What to produce: Only lines holding the word "will" are needed; copy each of them from the material.

Records for this task:
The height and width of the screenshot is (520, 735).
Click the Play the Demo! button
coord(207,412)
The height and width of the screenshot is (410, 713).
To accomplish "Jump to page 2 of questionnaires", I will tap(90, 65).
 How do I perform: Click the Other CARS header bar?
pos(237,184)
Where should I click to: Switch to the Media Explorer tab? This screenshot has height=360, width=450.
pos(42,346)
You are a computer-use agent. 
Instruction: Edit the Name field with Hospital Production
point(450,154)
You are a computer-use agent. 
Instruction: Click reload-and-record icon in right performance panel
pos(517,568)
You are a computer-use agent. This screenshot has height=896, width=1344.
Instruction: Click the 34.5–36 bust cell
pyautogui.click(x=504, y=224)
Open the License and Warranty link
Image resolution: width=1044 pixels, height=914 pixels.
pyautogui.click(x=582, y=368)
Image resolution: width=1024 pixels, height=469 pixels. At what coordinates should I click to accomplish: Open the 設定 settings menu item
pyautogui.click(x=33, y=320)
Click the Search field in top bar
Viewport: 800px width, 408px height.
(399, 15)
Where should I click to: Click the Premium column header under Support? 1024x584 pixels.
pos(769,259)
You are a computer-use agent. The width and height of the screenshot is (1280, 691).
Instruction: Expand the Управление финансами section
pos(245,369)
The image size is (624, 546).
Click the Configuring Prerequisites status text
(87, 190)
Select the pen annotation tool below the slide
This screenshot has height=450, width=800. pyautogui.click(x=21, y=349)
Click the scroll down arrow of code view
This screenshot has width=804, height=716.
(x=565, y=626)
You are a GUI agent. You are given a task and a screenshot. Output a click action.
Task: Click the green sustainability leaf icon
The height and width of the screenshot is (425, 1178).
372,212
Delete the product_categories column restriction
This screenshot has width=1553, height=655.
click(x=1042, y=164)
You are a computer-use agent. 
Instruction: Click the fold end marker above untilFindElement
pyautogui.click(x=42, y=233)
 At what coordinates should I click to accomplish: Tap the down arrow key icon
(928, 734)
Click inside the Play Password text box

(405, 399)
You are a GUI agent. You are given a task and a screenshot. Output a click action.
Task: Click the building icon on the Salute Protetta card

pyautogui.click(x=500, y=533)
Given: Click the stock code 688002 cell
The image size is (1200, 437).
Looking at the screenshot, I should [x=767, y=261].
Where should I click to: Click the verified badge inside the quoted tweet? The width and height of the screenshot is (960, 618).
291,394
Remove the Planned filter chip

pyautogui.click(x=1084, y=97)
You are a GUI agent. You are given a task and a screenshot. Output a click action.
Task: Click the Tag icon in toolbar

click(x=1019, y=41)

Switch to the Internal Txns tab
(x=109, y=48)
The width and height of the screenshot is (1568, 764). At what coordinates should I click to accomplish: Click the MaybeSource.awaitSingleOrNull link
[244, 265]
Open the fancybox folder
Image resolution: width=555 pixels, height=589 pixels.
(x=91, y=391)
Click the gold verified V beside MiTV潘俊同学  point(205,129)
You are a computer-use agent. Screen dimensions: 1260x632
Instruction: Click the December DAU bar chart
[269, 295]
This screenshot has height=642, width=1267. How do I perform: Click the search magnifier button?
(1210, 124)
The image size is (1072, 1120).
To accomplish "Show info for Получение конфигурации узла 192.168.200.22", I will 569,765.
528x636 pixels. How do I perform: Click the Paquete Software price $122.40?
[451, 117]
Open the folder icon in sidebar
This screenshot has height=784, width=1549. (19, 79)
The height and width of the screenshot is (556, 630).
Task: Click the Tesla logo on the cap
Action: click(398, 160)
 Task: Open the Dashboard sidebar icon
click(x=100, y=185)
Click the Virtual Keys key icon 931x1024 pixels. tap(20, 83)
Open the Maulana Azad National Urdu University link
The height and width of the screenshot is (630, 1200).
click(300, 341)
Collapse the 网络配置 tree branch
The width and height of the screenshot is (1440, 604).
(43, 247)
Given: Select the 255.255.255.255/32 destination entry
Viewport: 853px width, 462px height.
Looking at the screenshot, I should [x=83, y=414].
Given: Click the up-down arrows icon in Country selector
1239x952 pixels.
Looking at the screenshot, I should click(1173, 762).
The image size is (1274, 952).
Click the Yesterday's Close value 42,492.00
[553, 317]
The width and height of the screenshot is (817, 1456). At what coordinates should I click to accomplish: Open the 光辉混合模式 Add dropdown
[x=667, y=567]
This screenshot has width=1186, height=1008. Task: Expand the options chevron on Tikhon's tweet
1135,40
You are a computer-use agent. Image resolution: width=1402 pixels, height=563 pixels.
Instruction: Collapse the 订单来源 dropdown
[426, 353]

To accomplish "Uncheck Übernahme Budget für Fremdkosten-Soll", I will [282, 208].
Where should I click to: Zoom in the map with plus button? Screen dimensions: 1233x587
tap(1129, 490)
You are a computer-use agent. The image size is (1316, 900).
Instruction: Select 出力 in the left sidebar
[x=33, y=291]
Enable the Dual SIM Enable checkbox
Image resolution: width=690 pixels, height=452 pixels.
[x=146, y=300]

Task response:
To accomplish "Jump to page 2 of questionnaires", I will tap(90, 65).
To accomplish "Show info for Получение конфигурации узла 192.168.200.22", I will 569,765.
To accomplish "Uncheck Übernahme Budget für Fremdkosten-Soll", I will [282, 208].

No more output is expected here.